Now let's look at the test methods themselves. Every JUnit test method should be public (to allow the JUnit runner to call it) and should have a void return type. JUnit test methods must have no input parameters. They can be called any legal Java method name, but (just as with JUnit class names) it is usual to follow some naming conventions. Some people (for historical reasons) begin every test method with the word "test". I prefer to follow the convention of beginning the test names with the word "should", and making the name describe the behaviour that the test is testing. The idea is that the names of the tests, when viewed in isolation (as is possible in some IDEs) should read like a specification for the code under test.
You might be a bit surprised by how long these method names are. You may even be wondering if such long method names can possibly be best practice. It's true that these names would be too long and cumbersome for ordinary code. But we are not writing ordinary code here. JUnit methods are called by the JUnit runner, which uses reflection to identify the methods tagged with the **`@Test`** annotation, and then run them. No human will ever have to write code which calls these JUnit methods. No human will ever have to type these long names in. So, the only role they play is one of documentation; the method names should tell us what the intent of the test case is. That usually means writing quite a long method name, but it is also useful, as it forces us to think what the test we are going to write is for, before we get into the nitty gritty of coding it up.

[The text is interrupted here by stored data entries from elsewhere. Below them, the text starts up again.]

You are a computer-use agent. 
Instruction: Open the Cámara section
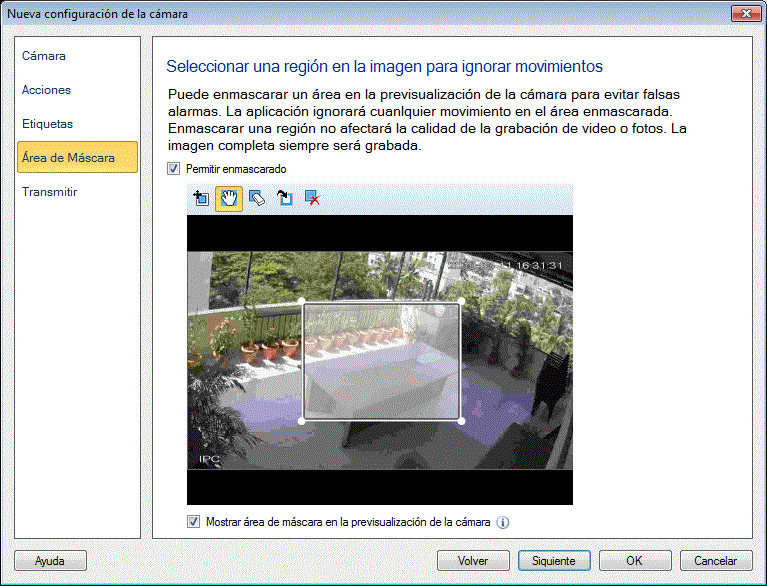point(44,56)
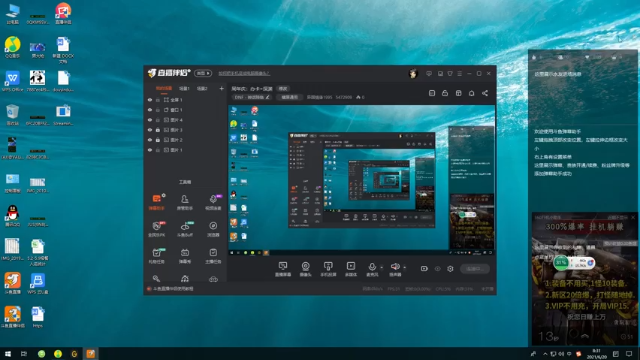Expand the microphone options arrow
The width and height of the screenshot is (640, 360).
click(382, 268)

Next, we'll look at what is happening inside the test case methods themselves. Let's focus on the example `assertThat(LargestSquare.lessThanOrEq(0), is(0))`. Here, we are calling the code under test (a static method on the **`LargestSquare`** class called **`lessThanOrEq()`** with a specific input value (in this case, `0`). Then, we are using a method provided by the test harness **`assertThat()`** to state what we expect the result of this to be, when the method is called with the specified input value. In this case, we expect the output to be `0`.
**`assertThat()`** is a matcher method that is provided as part of the Hamcrest matching library. It comes in several forms (some of which are quite complicated), but all you need to understand at the moment is that it takes the value given as its first parameter, and matches it with the expression in its second. If the values match, then the assertion exits quietly. If there is a mismatch then the assertion flags this up as a failing test, along with some information about the exact form of the mismatch detected. The assertions in the test class in the code listing above all use the pre-provided matcher **`is(value)`**, that checks whether the provided value is equal to **`value`** or not. So, the **`assertThat()`** statement in the code listing checks that **`LargestSquare.lessThanOrEq(0)`** returns a value that is equal to 0, and lets the programmer know about it if it doesn't.

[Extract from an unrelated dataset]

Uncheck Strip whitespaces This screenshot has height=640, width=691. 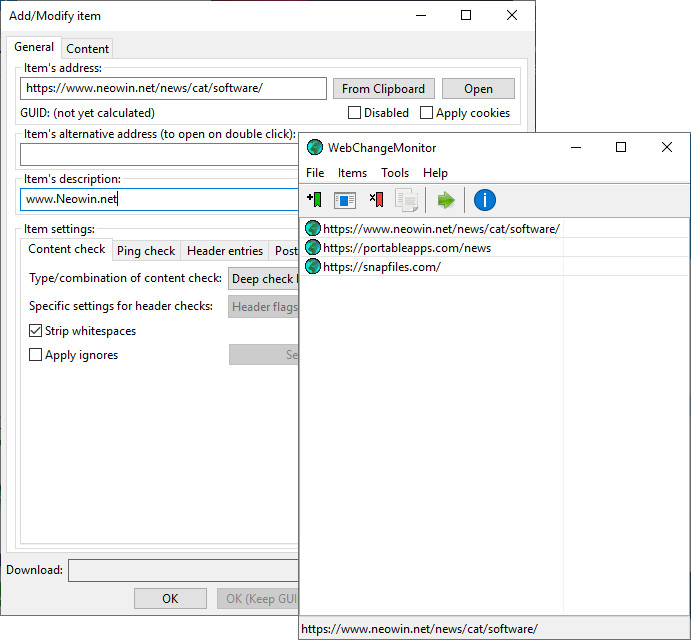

Notice how the whole test case reads quite like an English sentence describing how we want the code to behave. We want to "assert that the largest square less than or equal to 0 is 0". Well-written test cases should have this property. They should (as far as practicable) read like natural, readable statements of the behaviour we are trying to implement.
There is a lot more to learn about JUnit than the very simple tests we have described so far. But, this brief introduction should be enough to help you get started on working with tests in the workshops and coursework over the next few weeks.